=== Section Start ===

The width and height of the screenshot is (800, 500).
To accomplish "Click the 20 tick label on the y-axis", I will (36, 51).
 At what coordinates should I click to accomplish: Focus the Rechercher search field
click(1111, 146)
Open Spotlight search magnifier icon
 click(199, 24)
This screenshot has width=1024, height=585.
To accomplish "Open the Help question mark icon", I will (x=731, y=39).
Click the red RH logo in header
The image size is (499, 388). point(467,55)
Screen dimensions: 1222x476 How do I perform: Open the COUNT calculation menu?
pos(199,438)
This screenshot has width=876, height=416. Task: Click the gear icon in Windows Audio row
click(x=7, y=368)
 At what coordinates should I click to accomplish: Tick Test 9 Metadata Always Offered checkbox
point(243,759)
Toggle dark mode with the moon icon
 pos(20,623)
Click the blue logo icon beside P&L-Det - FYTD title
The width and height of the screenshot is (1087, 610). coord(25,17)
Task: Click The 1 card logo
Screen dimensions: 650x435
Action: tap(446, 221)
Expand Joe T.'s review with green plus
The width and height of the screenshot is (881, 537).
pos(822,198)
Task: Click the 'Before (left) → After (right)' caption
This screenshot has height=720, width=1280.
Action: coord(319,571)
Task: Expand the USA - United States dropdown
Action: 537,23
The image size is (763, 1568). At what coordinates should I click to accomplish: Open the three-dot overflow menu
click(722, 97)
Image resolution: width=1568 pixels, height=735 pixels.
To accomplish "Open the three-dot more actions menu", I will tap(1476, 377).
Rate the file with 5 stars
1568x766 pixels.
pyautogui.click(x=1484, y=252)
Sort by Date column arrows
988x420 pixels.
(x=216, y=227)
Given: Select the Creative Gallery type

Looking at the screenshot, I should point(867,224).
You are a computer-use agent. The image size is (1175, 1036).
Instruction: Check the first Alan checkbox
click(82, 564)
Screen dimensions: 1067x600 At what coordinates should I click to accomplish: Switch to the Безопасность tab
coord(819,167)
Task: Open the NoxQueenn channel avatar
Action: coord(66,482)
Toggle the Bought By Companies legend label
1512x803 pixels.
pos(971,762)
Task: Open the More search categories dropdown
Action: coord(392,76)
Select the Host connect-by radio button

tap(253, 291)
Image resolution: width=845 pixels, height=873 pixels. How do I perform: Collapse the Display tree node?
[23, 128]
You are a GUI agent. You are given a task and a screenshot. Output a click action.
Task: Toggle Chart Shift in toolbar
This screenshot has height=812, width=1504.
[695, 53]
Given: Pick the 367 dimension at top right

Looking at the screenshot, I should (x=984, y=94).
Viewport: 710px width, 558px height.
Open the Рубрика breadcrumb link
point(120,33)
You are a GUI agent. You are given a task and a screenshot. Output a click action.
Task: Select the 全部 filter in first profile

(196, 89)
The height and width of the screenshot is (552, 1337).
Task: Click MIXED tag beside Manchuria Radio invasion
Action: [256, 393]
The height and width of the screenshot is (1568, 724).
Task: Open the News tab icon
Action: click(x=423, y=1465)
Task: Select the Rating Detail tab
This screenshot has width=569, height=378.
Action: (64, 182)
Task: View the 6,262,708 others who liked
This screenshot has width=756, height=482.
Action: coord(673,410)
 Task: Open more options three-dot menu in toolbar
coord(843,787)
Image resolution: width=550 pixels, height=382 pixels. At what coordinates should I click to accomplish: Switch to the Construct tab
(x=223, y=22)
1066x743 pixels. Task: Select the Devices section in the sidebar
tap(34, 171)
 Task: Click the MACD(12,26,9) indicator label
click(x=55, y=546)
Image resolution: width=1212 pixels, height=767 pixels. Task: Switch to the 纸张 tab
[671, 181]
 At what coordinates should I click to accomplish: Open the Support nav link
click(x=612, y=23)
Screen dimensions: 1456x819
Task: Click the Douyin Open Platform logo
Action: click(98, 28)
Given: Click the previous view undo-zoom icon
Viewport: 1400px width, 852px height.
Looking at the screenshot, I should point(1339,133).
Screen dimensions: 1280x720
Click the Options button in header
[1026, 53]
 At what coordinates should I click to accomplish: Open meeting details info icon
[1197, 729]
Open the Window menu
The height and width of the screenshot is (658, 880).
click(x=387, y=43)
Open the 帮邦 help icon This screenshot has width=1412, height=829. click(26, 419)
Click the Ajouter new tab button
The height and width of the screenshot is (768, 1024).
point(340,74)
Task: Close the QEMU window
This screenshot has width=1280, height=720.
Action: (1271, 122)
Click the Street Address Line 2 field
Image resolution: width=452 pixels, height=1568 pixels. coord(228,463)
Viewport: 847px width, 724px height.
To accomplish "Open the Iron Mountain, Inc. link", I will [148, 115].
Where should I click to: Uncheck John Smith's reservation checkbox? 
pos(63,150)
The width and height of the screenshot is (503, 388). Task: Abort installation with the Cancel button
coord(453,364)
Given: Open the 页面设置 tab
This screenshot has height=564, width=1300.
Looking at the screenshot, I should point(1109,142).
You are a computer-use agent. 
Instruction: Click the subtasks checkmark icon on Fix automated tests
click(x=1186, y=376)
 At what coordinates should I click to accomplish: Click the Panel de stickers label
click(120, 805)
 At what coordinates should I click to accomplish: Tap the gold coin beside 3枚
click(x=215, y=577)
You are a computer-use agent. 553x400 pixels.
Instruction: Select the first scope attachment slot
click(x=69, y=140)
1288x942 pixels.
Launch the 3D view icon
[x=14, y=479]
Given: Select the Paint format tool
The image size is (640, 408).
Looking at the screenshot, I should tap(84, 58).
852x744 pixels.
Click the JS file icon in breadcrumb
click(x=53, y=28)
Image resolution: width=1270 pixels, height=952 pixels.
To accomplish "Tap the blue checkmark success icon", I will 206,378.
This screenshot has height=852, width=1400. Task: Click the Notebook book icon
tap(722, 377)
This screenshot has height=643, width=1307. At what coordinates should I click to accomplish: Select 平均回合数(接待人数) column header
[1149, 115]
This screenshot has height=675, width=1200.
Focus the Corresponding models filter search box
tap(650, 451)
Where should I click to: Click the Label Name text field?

=== Section End ===

Each line of the records should be transcribed without change.

**Output for this exercise**.
The width and height of the screenshot is (800, 500).
To accomplish "Click the 20 tick label on the y-axis", I will (36, 51).
 At what coordinates should I click to accomplish: Focus the Rechercher search field
click(1111, 146)
Open Spotlight search magnifier icon
 click(199, 24)
This screenshot has width=1024, height=585.
To accomplish "Open the Help question mark icon", I will (x=731, y=39).
Click the red RH logo in header
The image size is (499, 388). point(467,55)
Screen dimensions: 1222x476 How do I perform: Open the COUNT calculation menu?
pos(199,438)
This screenshot has width=876, height=416. Task: Click the gear icon in Windows Audio row
click(x=7, y=368)
 At what coordinates should I click to accomplish: Tick Test 9 Metadata Always Offered checkbox
point(243,759)
Toggle dark mode with the moon icon
 pos(20,623)
Click the blue logo icon beside P&L-Det - FYTD title
The width and height of the screenshot is (1087, 610). coord(25,17)
Task: Click The 1 card logo
Screen dimensions: 650x435
Action: tap(446, 221)
Expand Joe T.'s review with green plus
The width and height of the screenshot is (881, 537).
pos(822,198)
Task: Click the 'Before (left) → After (right)' caption
This screenshot has height=720, width=1280.
Action: coord(319,571)
Task: Expand the USA - United States dropdown
Action: 537,23
The image size is (763, 1568). At what coordinates should I click to accomplish: Open the three-dot overflow menu
click(722, 97)
Image resolution: width=1568 pixels, height=735 pixels.
To accomplish "Open the three-dot more actions menu", I will tap(1476, 377).
Rate the file with 5 stars
1568x766 pixels.
pyautogui.click(x=1484, y=252)
Sort by Date column arrows
988x420 pixels.
(x=216, y=227)
Given: Select the Creative Gallery type

Looking at the screenshot, I should point(867,224).
You are a computer-use agent. The image size is (1175, 1036).
Instruction: Check the first Alan checkbox
click(82, 564)
Screen dimensions: 1067x600 At what coordinates should I click to accomplish: Switch to the Безопасность tab
coord(819,167)
Task: Open the NoxQueenn channel avatar
Action: coord(66,482)
Toggle the Bought By Companies legend label
1512x803 pixels.
pos(971,762)
Task: Open the More search categories dropdown
Action: coord(392,76)
Select the Host connect-by radio button

tap(253, 291)
Image resolution: width=845 pixels, height=873 pixels. How do I perform: Collapse the Display tree node?
[23, 128]
You are a GUI agent. You are given a task and a screenshot. Output a click action.
Task: Toggle Chart Shift in toolbar
This screenshot has height=812, width=1504.
[695, 53]
Given: Pick the 367 dimension at top right

Looking at the screenshot, I should (x=984, y=94).
Viewport: 710px width, 558px height.
Open the Рубрика breadcrumb link
point(120,33)
You are a GUI agent. You are given a task and a screenshot. Output a click action.
Task: Select the 全部 filter in first profile

(196, 89)
The height and width of the screenshot is (552, 1337).
Task: Click MIXED tag beside Manchuria Radio invasion
Action: [256, 393]
The height and width of the screenshot is (1568, 724).
Task: Open the News tab icon
Action: click(x=423, y=1465)
Task: Select the Rating Detail tab
This screenshot has width=569, height=378.
Action: (64, 182)
Task: View the 6,262,708 others who liked
This screenshot has width=756, height=482.
Action: coord(673,410)
 Task: Open more options three-dot menu in toolbar
coord(843,787)
Image resolution: width=550 pixels, height=382 pixels. At what coordinates should I click to accomplish: Switch to the Construct tab
(x=223, y=22)
1066x743 pixels. Task: Select the Devices section in the sidebar
tap(34, 171)
 Task: Click the MACD(12,26,9) indicator label
click(x=55, y=546)
Image resolution: width=1212 pixels, height=767 pixels. Task: Switch to the 纸张 tab
[671, 181]
 At what coordinates should I click to accomplish: Open the Support nav link
click(x=612, y=23)
Screen dimensions: 1456x819
Task: Click the Douyin Open Platform logo
Action: click(98, 28)
Given: Click the previous view undo-zoom icon
Viewport: 1400px width, 852px height.
Looking at the screenshot, I should point(1339,133).
Screen dimensions: 1280x720
Click the Options button in header
[1026, 53]
 At what coordinates should I click to accomplish: Open meeting details info icon
[1197, 729]
Open the Window menu
The height and width of the screenshot is (658, 880).
click(x=387, y=43)
Open the 帮邦 help icon This screenshot has width=1412, height=829. click(26, 419)
Click the Ajouter new tab button
The height and width of the screenshot is (768, 1024).
point(340,74)
Task: Close the QEMU window
This screenshot has width=1280, height=720.
Action: (1271, 122)
Click the Street Address Line 2 field
Image resolution: width=452 pixels, height=1568 pixels. coord(228,463)
Viewport: 847px width, 724px height.
To accomplish "Open the Iron Mountain, Inc. link", I will [148, 115].
Where should I click to: Uncheck John Smith's reservation checkbox? 
pos(63,150)
The width and height of the screenshot is (503, 388). Task: Abort installation with the Cancel button
coord(453,364)
Given: Open the 页面设置 tab
This screenshot has height=564, width=1300.
Looking at the screenshot, I should point(1109,142).
You are a computer-use agent. 
Instruction: Click the subtasks checkmark icon on Fix automated tests
click(x=1186, y=376)
 At what coordinates should I click to accomplish: Click the Panel de stickers label
click(120, 805)
 At what coordinates should I click to accomplish: Tap the gold coin beside 3枚
click(x=215, y=577)
You are a computer-use agent. 553x400 pixels.
Instruction: Select the first scope attachment slot
click(x=69, y=140)
1288x942 pixels.
Launch the 3D view icon
[x=14, y=479]
Given: Select the Paint format tool
The image size is (640, 408).
Looking at the screenshot, I should tap(84, 58).
852x744 pixels.
Click the JS file icon in breadcrumb
click(x=53, y=28)
Image resolution: width=1270 pixels, height=952 pixels.
To accomplish "Tap the blue checkmark success icon", I will 206,378.
This screenshot has height=852, width=1400. Task: Click the Notebook book icon
tap(722, 377)
This screenshot has height=643, width=1307. At what coordinates should I click to accomplish: Select 平均回合数(接待人数) column header
[1149, 115]
This screenshot has height=675, width=1200.
Focus the Corresponding models filter search box
tap(650, 451)
Where should I click to: Click the Label Name text field?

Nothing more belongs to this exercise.